'Esad Efendi ve 29 halifesinin kabri şurası'

Bir sabah erkenden kalkıp İzmir'den Menemen'e Muhammed Esad Erbili hazretlerini ziyarete giden Ömer Faruk Deliktaş, hem bu büyük zatı hem de kabrinin bulunduğu yeri anlatıyor.

'Esad Efendi ve 29 halifesinin kabri şurası'

İzmir, bağrında büyük bir Allah dostunu barındırıyor. Birkaç arkadaşla bu Allah dostunu ziyaret etmeyi kafamıza koyup bir sabah erkenden yola çıktık. İzmir’de metronun uzak yerlere kadar gitmesi bizim gibi arabası olmayanlar için güzel bir imkan. İstikametimiz Menemen… Cumhuriyetin kurucusunun haritadan silin emrini verdiği güzel beldeye, Muhammed Esad Erbili hazretlerini ziyarete gidiyoruz.

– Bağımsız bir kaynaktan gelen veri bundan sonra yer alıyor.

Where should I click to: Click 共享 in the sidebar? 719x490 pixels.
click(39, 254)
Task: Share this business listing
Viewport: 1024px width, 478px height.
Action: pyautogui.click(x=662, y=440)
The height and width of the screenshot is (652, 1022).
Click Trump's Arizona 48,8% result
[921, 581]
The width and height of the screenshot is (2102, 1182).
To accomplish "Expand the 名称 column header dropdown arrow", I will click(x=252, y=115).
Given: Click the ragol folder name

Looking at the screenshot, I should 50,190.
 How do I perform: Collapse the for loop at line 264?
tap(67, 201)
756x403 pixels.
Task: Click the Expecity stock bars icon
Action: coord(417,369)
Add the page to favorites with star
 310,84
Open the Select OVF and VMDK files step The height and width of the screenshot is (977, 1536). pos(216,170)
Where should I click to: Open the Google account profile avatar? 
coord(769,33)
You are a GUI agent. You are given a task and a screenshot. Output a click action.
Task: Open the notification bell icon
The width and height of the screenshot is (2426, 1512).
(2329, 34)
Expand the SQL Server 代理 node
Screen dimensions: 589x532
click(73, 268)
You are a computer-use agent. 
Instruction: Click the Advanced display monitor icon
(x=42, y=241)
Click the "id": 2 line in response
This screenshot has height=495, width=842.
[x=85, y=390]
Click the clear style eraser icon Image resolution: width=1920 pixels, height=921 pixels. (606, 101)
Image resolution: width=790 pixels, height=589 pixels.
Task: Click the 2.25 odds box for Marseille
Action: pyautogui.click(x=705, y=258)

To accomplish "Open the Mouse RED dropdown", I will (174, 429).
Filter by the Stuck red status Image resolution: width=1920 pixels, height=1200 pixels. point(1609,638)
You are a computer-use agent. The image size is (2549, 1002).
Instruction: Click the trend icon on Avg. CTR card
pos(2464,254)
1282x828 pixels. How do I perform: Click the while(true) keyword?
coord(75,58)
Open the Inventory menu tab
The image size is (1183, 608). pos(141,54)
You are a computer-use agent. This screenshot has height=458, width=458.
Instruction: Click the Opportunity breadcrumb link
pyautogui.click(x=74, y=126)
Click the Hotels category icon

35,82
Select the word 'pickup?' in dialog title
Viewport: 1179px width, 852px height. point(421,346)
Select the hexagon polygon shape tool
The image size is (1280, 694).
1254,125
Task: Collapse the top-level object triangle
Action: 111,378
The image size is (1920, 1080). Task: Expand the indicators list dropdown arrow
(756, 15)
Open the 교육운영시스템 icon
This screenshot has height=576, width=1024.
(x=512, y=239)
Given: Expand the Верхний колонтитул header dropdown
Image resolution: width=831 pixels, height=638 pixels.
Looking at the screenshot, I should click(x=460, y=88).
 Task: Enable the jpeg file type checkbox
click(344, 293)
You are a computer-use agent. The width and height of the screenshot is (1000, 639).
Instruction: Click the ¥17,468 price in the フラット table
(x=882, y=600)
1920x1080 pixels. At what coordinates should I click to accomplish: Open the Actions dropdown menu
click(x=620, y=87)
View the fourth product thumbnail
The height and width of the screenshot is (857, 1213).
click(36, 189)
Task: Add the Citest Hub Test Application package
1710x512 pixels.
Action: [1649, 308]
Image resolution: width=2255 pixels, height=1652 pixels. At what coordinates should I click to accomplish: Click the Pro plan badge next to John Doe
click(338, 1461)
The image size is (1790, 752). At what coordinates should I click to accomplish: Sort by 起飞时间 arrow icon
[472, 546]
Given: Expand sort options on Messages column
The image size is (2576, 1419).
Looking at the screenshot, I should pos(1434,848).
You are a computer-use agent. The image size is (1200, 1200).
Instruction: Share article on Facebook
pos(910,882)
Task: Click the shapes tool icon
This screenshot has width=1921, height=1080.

Menemen’e ilk defa geldiğimiz için hazretin kabrinin tam olarak nerede olduğunu bilemiyorduk. Birçok kişiye sormamıza rağmen hiç kimseden tatmin edici bir cevap alamadık. Hatta sorduğumuz çiftlerden biri “aa Esad Erbili burada mı imiş; biz burda oturuyoruz ama bilmiyorduk” gibi bir tepki verdi. Evet, yıllarca unutturulmuş bir isim Esad Ebili (k.s). Tevafuken o bölgenin muhtarına rast geldik ve nihayet yolu bize o tarif etti. Sağımızda ve solumuzda askeriyenin bulunduğu bir sokakta ilerledik. İleride bir tabela gördük. Tabelada Kubilay Anıtı yazıyor. Menemen, Kubilay ismi ve askeriye kelimeleri birleşince zihnimde aniden üstad Necip Fazıl’ın Son Devrin Din Mazlumları eserinde anlattığı sahneler canlandı. (s: 129-145) Sükunet ve tefekkür ile yürümeye devam ettik. Ve evlerin ortasında kaybolmuş küçük bir camii… Safa Camii

Bu güzel kokunun kaynağına dikkat et”

Bizler bu camiyi, Esad Efendi hazretlerinin kabrini böyle bulabildik. Peki seneler öncesinde burayı, halifesi bir Allah dostu Mahmud Sami Ramazanoğlu hazretleri, hem de daha o zamanlar Şeyh’in kabrine dair hiçbir alamet olmadan nasıl bulmuşlardı? İzmir’de ikamet eden Doktor Dursun Bey (Sami Ramazanoğlu hazretlerinin İzmir halifesidir.) şöyle anlatırlar: “Sami Efendi bir gün İzmir’i teşrif buyurdular. Ve bize haydi Menemen’e gidelim, Esad Efendi’nin kabrini bulalım dediler. Arabayla Menemen’e gittik, bir müddet gezdikten sonra bir yerde durduk ve arabadan indik. Kendileri biraz ilerledi ve uzun süre dua ettikten sonra 'işte Esad Efendi’nin kabri şurası, 29 halifesi de şurada medfundur' dedi. 'Bu arsayı satın alın ve buraya cami yaptırın' diye emir buyurdular. Arsa satın alındı ve dedikleri yere şu anki Safa Camii yaptırıldı.” (Muhammed Esad Erbili, Hayatı, Eserleri ve Tasavvufi Felsefesi, Vahid Göktaş, s.69)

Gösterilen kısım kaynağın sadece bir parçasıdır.